**TASK BRIEF**
Each line of the data should be repeated precisely.
[ENTRIES PROVIDED — start]
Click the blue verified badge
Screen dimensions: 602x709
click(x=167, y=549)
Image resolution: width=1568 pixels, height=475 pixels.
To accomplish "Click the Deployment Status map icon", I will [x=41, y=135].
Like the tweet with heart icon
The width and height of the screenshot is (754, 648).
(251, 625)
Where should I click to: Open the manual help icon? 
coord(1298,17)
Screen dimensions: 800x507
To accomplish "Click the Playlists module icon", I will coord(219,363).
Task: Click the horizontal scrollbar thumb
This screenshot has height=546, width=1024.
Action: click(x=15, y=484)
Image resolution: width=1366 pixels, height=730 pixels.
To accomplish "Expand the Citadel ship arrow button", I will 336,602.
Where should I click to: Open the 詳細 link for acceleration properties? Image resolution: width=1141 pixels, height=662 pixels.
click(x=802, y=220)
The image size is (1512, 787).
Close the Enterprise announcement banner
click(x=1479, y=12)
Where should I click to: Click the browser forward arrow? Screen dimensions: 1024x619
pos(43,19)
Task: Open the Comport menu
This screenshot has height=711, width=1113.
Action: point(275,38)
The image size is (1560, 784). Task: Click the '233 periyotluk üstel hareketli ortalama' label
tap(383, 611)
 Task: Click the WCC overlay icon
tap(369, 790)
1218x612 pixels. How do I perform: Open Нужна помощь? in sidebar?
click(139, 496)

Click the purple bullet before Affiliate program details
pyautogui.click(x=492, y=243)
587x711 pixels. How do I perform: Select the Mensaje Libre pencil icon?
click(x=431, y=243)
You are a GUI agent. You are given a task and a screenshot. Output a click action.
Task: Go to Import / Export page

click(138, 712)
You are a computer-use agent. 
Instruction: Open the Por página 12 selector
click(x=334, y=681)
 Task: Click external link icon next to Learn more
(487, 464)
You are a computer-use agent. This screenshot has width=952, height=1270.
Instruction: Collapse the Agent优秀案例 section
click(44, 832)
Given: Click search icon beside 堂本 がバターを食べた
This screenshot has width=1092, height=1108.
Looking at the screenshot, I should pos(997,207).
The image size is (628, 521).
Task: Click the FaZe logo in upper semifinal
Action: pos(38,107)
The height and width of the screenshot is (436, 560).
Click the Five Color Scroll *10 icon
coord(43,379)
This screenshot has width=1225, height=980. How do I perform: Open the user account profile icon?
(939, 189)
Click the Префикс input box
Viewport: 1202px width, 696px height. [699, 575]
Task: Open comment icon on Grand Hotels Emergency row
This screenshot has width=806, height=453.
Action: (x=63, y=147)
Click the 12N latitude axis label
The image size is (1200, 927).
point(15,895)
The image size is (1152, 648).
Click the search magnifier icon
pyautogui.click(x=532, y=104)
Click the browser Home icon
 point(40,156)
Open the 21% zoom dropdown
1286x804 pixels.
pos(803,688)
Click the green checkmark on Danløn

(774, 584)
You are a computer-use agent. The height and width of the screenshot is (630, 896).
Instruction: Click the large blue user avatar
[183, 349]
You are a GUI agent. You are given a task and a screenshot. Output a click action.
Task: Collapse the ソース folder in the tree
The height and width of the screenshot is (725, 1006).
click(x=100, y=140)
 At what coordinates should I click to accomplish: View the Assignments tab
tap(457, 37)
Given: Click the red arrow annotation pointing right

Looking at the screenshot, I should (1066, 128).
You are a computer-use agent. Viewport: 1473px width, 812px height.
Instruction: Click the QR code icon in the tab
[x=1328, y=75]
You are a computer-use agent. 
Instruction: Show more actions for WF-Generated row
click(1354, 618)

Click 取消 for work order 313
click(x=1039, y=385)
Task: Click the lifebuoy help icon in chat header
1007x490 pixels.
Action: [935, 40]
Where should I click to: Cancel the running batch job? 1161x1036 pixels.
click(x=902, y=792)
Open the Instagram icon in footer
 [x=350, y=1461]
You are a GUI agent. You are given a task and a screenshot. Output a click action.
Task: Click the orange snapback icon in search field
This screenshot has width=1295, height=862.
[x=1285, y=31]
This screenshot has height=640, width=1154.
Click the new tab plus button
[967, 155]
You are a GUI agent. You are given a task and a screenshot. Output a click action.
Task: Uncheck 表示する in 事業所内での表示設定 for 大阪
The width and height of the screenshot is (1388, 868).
[ENTRIES PROVIDED — finish]
**COMPLETED EXERCISE**
Click the blue verified badge
Screen dimensions: 602x709
click(x=167, y=549)
Image resolution: width=1568 pixels, height=475 pixels.
To accomplish "Click the Deployment Status map icon", I will [x=41, y=135].
Like the tweet with heart icon
The width and height of the screenshot is (754, 648).
(251, 625)
Where should I click to: Open the manual help icon? 
coord(1298,17)
Screen dimensions: 800x507
To accomplish "Click the Playlists module icon", I will coord(219,363).
Task: Click the horizontal scrollbar thumb
This screenshot has height=546, width=1024.
Action: click(x=15, y=484)
Image resolution: width=1366 pixels, height=730 pixels.
To accomplish "Expand the Citadel ship arrow button", I will 336,602.
Where should I click to: Open the 詳細 link for acceleration properties? Image resolution: width=1141 pixels, height=662 pixels.
click(x=802, y=220)
The image size is (1512, 787).
Close the Enterprise announcement banner
click(x=1479, y=12)
Where should I click to: Click the browser forward arrow? Screen dimensions: 1024x619
pos(43,19)
Task: Open the Comport menu
This screenshot has height=711, width=1113.
Action: point(275,38)
The image size is (1560, 784). Task: Click the '233 periyotluk üstel hareketli ortalama' label
tap(383, 611)
 Task: Click the WCC overlay icon
tap(369, 790)
1218x612 pixels. How do I perform: Open Нужна помощь? in sidebar?
click(139, 496)

Click the purple bullet before Affiliate program details
pyautogui.click(x=492, y=243)
587x711 pixels. How do I perform: Select the Mensaje Libre pencil icon?
click(x=431, y=243)
You are a GUI agent. You are given a task and a screenshot. Output a click action.
Task: Go to Import / Export page

click(138, 712)
You are a computer-use agent. 
Instruction: Open the Por página 12 selector
click(x=334, y=681)
 Task: Click external link icon next to Learn more
(487, 464)
You are a computer-use agent. This screenshot has width=952, height=1270.
Instruction: Collapse the Agent优秀案例 section
click(44, 832)
Given: Click search icon beside 堂本 がバターを食べた
This screenshot has width=1092, height=1108.
Looking at the screenshot, I should pos(997,207).
The image size is (628, 521).
Task: Click the FaZe logo in upper semifinal
Action: pos(38,107)
The height and width of the screenshot is (436, 560).
Click the Five Color Scroll *10 icon
coord(43,379)
This screenshot has width=1225, height=980. How do I perform: Open the user account profile icon?
(939, 189)
Click the Префикс input box
Viewport: 1202px width, 696px height. [699, 575]
Task: Open comment icon on Grand Hotels Emergency row
This screenshot has width=806, height=453.
Action: (x=63, y=147)
Click the 12N latitude axis label
The image size is (1200, 927).
point(15,895)
The image size is (1152, 648).
Click the search magnifier icon
pyautogui.click(x=532, y=104)
Click the browser Home icon
 point(40,156)
Open the 21% zoom dropdown
1286x804 pixels.
pos(803,688)
Click the green checkmark on Danløn

(774, 584)
You are a computer-use agent. The height and width of the screenshot is (630, 896).
Instruction: Click the large blue user avatar
[183, 349]
You are a GUI agent. You are given a task and a screenshot. Output a click action.
Task: Collapse the ソース folder in the tree
The height and width of the screenshot is (725, 1006).
click(x=100, y=140)
 At what coordinates should I click to accomplish: View the Assignments tab
tap(457, 37)
Given: Click the red arrow annotation pointing right

Looking at the screenshot, I should (1066, 128).
You are a computer-use agent. Viewport: 1473px width, 812px height.
Instruction: Click the QR code icon in the tab
[x=1328, y=75]
You are a computer-use agent. 
Instruction: Show more actions for WF-Generated row
click(1354, 618)

Click 取消 for work order 313
click(x=1039, y=385)
Task: Click the lifebuoy help icon in chat header
1007x490 pixels.
Action: [935, 40]
Where should I click to: Cancel the running batch job? 1161x1036 pixels.
click(x=902, y=792)
Open the Instagram icon in footer
 [x=350, y=1461]
You are a GUI agent. You are given a task and a screenshot. Output a click action.
Task: Click the orange snapback icon in search field
This screenshot has width=1295, height=862.
[x=1285, y=31]
This screenshot has height=640, width=1154.
Click the new tab plus button
[967, 155]
You are a GUI agent. You are given a task and a screenshot. Output a click action.
Task: Uncheck 表示する in 事業所内での表示設定 for 大阪
The width and height of the screenshot is (1388, 868).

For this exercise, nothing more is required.